_ITENS FORNECIDOS_.

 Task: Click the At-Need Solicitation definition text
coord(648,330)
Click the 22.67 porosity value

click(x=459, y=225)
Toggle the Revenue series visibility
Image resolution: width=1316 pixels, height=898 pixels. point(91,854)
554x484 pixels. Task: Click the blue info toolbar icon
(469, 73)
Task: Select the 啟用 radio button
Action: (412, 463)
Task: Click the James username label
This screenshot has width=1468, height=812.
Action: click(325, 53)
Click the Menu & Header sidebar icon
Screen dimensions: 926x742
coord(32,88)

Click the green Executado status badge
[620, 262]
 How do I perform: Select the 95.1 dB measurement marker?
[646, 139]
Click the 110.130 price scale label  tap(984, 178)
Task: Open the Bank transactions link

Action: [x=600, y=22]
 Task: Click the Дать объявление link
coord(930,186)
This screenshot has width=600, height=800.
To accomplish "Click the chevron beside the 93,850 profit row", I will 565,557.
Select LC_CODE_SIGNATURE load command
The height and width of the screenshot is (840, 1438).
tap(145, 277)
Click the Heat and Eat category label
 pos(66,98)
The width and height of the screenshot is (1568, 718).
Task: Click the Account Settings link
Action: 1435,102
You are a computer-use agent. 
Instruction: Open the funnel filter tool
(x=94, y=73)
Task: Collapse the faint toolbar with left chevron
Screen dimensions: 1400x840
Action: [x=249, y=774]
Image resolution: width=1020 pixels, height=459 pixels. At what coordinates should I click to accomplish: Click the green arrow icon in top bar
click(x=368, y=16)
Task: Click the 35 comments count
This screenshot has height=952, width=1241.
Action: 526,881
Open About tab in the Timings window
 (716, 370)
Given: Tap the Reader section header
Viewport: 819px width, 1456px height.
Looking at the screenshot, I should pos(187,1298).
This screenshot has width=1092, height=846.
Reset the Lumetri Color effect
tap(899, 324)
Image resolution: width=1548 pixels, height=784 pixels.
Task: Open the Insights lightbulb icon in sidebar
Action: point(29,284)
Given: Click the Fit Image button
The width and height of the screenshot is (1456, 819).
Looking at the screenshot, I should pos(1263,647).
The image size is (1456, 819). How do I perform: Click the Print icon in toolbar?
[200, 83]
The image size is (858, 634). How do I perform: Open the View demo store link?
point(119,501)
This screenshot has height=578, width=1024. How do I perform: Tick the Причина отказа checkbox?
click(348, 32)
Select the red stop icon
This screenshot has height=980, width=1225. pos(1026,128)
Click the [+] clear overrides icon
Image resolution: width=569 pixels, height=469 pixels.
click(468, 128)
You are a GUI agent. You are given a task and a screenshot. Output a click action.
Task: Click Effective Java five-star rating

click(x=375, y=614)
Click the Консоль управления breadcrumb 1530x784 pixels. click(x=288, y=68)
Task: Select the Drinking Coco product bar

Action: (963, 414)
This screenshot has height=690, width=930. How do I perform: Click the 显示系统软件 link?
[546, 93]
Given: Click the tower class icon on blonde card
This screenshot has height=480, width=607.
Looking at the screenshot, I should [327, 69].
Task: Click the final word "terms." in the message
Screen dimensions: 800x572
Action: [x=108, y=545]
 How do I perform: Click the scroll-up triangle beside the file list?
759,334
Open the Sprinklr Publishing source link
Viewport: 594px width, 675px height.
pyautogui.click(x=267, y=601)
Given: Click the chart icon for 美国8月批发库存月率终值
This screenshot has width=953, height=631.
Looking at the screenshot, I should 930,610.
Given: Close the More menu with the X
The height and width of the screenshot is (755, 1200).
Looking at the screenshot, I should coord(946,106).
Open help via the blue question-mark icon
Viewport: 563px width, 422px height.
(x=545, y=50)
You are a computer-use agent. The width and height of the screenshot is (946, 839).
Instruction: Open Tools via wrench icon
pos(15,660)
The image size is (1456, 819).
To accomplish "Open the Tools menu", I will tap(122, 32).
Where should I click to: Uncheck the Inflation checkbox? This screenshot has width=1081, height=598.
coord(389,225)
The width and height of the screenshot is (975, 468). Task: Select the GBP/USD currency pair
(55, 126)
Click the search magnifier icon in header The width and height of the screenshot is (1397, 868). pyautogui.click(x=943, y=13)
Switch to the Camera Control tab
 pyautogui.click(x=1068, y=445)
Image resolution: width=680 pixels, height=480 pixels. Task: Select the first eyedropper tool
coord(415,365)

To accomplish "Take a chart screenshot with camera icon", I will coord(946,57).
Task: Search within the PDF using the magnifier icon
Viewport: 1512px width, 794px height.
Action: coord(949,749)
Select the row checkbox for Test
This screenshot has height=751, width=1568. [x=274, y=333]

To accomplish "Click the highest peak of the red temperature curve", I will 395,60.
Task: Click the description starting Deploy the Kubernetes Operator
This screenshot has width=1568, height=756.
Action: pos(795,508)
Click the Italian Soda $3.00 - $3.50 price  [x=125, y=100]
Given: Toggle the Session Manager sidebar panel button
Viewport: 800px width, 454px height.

_DETALHES DA TAREFA_. Renomeie "magnifier" para "magnifying glass" em todos os itens acima e reproduza-os com o restante inalterado.

_EXERCÍCIO CONCLUÍDO_.
 Task: Click the At-Need Solicitation definition text
coord(648,330)
Click the 22.67 porosity value

click(x=459, y=225)
Toggle the Revenue series visibility
Image resolution: width=1316 pixels, height=898 pixels. point(91,854)
554x484 pixels. Task: Click the blue info toolbar icon
(469, 73)
Task: Select the 啟用 radio button
Action: (412, 463)
Task: Click the James username label
This screenshot has width=1468, height=812.
Action: click(325, 53)
Click the Menu & Header sidebar icon
Screen dimensions: 926x742
coord(32,88)

Click the green Executado status badge
[620, 262]
 How do I perform: Select the 95.1 dB measurement marker?
[646, 139]
Click the 110.130 price scale label  tap(984, 178)
Task: Open the Bank transactions link

Action: [x=600, y=22]
 Task: Click the Дать объявление link
coord(930,186)
This screenshot has width=600, height=800.
To accomplish "Click the chevron beside the 93,850 profit row", I will 565,557.
Select LC_CODE_SIGNATURE load command
The height and width of the screenshot is (840, 1438).
tap(145, 277)
Click the Heat and Eat category label
 pos(66,98)
The width and height of the screenshot is (1568, 718).
Task: Click the Account Settings link
Action: 1435,102
You are a computer-use agent. 
Instruction: Open the funnel filter tool
(x=94, y=73)
Task: Collapse the faint toolbar with left chevron
Screen dimensions: 1400x840
Action: [x=249, y=774]
Image resolution: width=1020 pixels, height=459 pixels. At what coordinates should I click to accomplish: Click the green arrow icon in top bar
click(x=368, y=16)
Task: Click the 35 comments count
This screenshot has height=952, width=1241.
Action: 526,881
Open About tab in the Timings window
 (716, 370)
Given: Tap the Reader section header
Viewport: 819px width, 1456px height.
Looking at the screenshot, I should pos(187,1298).
This screenshot has width=1092, height=846.
Reset the Lumetri Color effect
tap(899, 324)
Image resolution: width=1548 pixels, height=784 pixels.
Task: Open the Insights lightbulb icon in sidebar
Action: point(29,284)
Given: Click the Fit Image button
The width and height of the screenshot is (1456, 819).
Looking at the screenshot, I should pos(1263,647).
The image size is (1456, 819). How do I perform: Click the Print icon in toolbar?
[200, 83]
The image size is (858, 634). How do I perform: Open the View demo store link?
point(119,501)
This screenshot has height=578, width=1024. How do I perform: Tick the Причина отказа checkbox?
click(348, 32)
Select the red stop icon
This screenshot has height=980, width=1225. pos(1026,128)
Click the [+] clear overrides icon
Image resolution: width=569 pixels, height=469 pixels.
click(468, 128)
You are a GUI agent. You are given a task and a screenshot. Output a click action.
Task: Click Effective Java five-star rating

click(x=375, y=614)
Click the Консоль управления breadcrumb 1530x784 pixels. click(x=288, y=68)
Task: Select the Drinking Coco product bar

Action: (963, 414)
This screenshot has height=690, width=930. How do I perform: Click the 显示系统软件 link?
[546, 93]
Given: Click the tower class icon on blonde card
This screenshot has height=480, width=607.
Looking at the screenshot, I should [327, 69].
Task: Click the final word "terms." in the message
Screen dimensions: 800x572
Action: [x=108, y=545]
 How do I perform: Click the scroll-up triangle beside the file list?
759,334
Open the Sprinklr Publishing source link
Viewport: 594px width, 675px height.
pyautogui.click(x=267, y=601)
Given: Click the chart icon for 美国8月批发库存月率终值
This screenshot has width=953, height=631.
Looking at the screenshot, I should 930,610.
Given: Close the More menu with the X
The height and width of the screenshot is (755, 1200).
Looking at the screenshot, I should coord(946,106).
Open help via the blue question-mark icon
Viewport: 563px width, 422px height.
(x=545, y=50)
You are a computer-use agent. The width and height of the screenshot is (946, 839).
Instruction: Open Tools via wrench icon
pos(15,660)
The image size is (1456, 819).
To accomplish "Open the Tools menu", I will tap(122, 32).
Where should I click to: Uncheck the Inflation checkbox? This screenshot has width=1081, height=598.
coord(389,225)
The width and height of the screenshot is (975, 468). Task: Select the GBP/USD currency pair
(55, 126)
Click the search magnifying glass icon in header The width and height of the screenshot is (1397, 868). pyautogui.click(x=943, y=13)
Switch to the Camera Control tab
 pyautogui.click(x=1068, y=445)
Image resolution: width=680 pixels, height=480 pixels. Task: Select the first eyedropper tool
coord(415,365)

To accomplish "Take a chart screenshot with camera icon", I will coord(946,57).
Task: Search within the PDF using the magnifying glass icon
Viewport: 1512px width, 794px height.
Action: coord(949,749)
Select the row checkbox for Test
This screenshot has height=751, width=1568. [x=274, y=333]

To accomplish "Click the highest peak of the red temperature curve", I will 395,60.
Task: Click the description starting Deploy the Kubernetes Operator
This screenshot has width=1568, height=756.
Action: pos(795,508)
Click the Italian Soda $3.00 - $3.50 price  [x=125, y=100]
Given: Toggle the Session Manager sidebar panel button
Viewport: 800px width, 454px height.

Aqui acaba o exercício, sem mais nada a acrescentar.